▸ Consigne 1
Relevez toutes les répliques au discours direct du récit sur le Trail des Glaciers de la Vanoise, sans le nom de course « TGV ».
▸ Consigne 2
Poursuivez, s'il vous plaît, le récit sur le Trail des Glaciers de la Vanoise à partir de sa dernière phrase.

▸ Extrait source

_ _ _ _ _ _ _

Derriere le physique d’un chene,  (peut se cacher) un roseau

 

 

Au mois d’Avril dernier, quelques mois seulement apres avoir glorieusement termine notre premiere course main dans  la main, mon oncle Doudou The Devil me telephone pour me lancer un nouveau defi : le « TGV”. « Heu… oui… mais, que veux-tu dire mon Doudou ? » « Je veux dire que je te propose de faire le Trail des Glaciers de la Vanoise ». Touchee par cette invitation, il ne me faut pas plus de temps pour accepter que lorsque j’avais lance a Papa 2 ans plus tot a Chamonix « l’an prochain c’est moi que tu applaudiras », tant je suis emballee a l’idee de faire une nouvelle course avec mon fidele supporter et futur fidele co-equipier !

_ _ _ _ _ _ _

▸ Données enregistrées
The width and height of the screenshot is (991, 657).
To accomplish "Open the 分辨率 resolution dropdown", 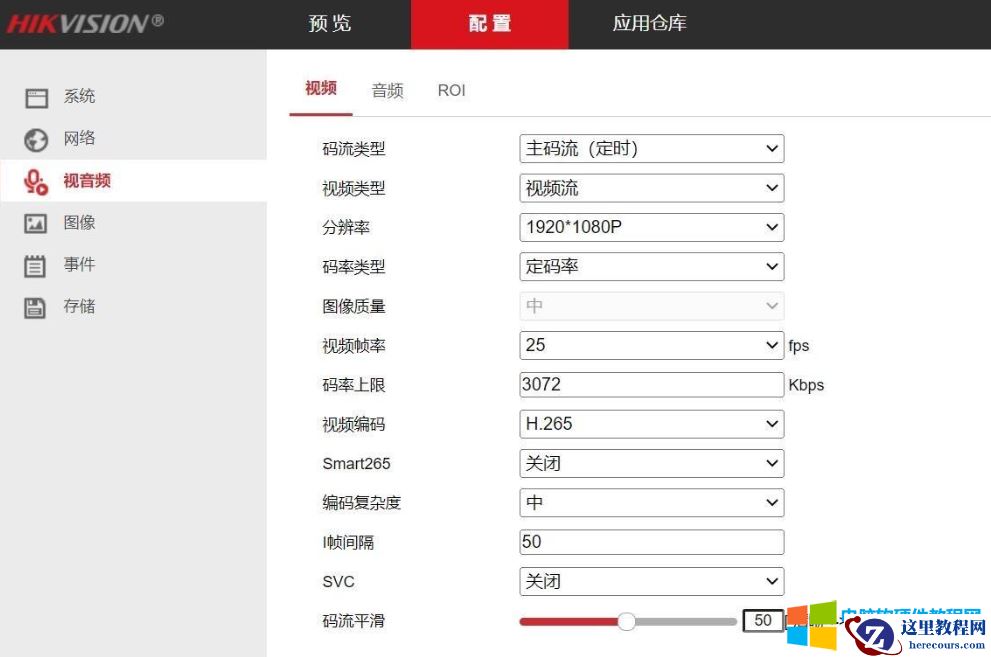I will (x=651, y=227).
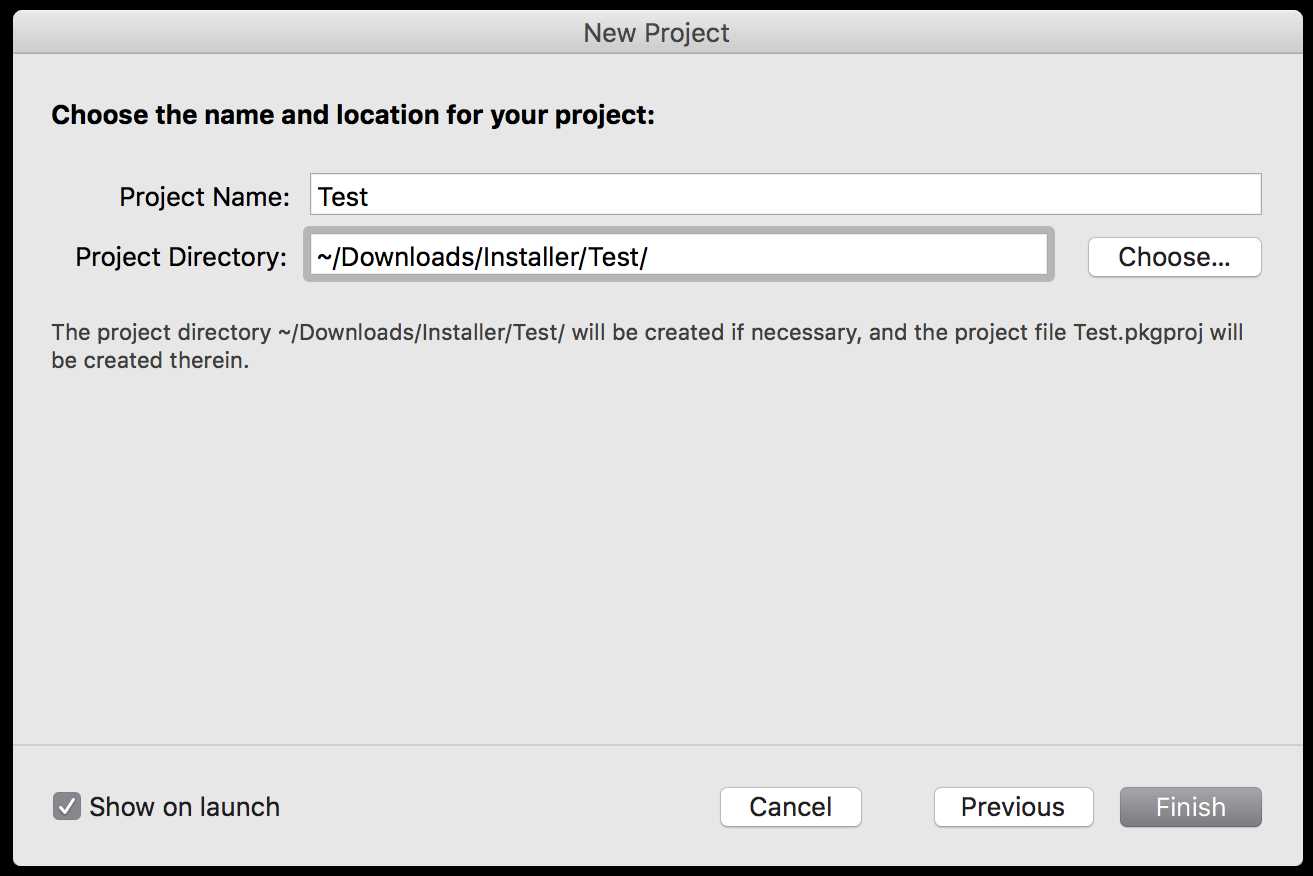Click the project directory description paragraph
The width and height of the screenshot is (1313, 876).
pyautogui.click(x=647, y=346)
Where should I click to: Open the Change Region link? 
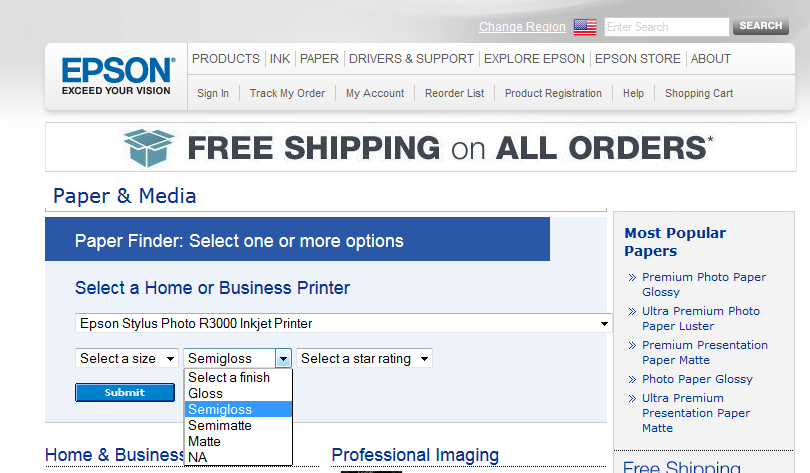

_ _ _ _ _ _ _

▸ Réponse attendue 1
« Heu… oui… mais, que veux-tu dire mon Doudou ? »
« Je veux dire que je te propose de faire le Trail des Glaciers de la Vanoise »
« l’an prochain c’est moi que tu applaudiras »

▸ Réponse attendue 2
Jour J : reveil a 3h, et direction la ligne de depart vers 4h40. A quelques minutes du depart, l’organisation nous demande une minute de silence pour les disparus du Mercantour quelques jours plus tot ; une course similaire ou 3 concurrents sont decedes suite a des conditions climatiques épouvantables. Le cerveau n’est pas encore bien eveille mais il l’est assez pour me dire que ce n’est pas une super mise dans l’ambience …

5h, enfin le depart est lance. En seulement quelques metres Doudou est devant moi. En quelques kilometres, il me devance de pres de 2 minutes, mais je ne suis pas etonnee, he’s been training hard for his Iron Man the Devil ! Nous nous retrouvons sur le premier ravito, au Refuge du col de la Vanoise à 2517m, au km 7. « Mister Devil, you here ? What a surprise !! »

Nous repartons ensuite ensemble sur les 14 kilometres suivants pour rejoindre le Refuge de l’Arpont à 2309m. Tout va bien, nous allons a rythme normal, ce qui laisse a Doudou le temps de faire « quelques » photos.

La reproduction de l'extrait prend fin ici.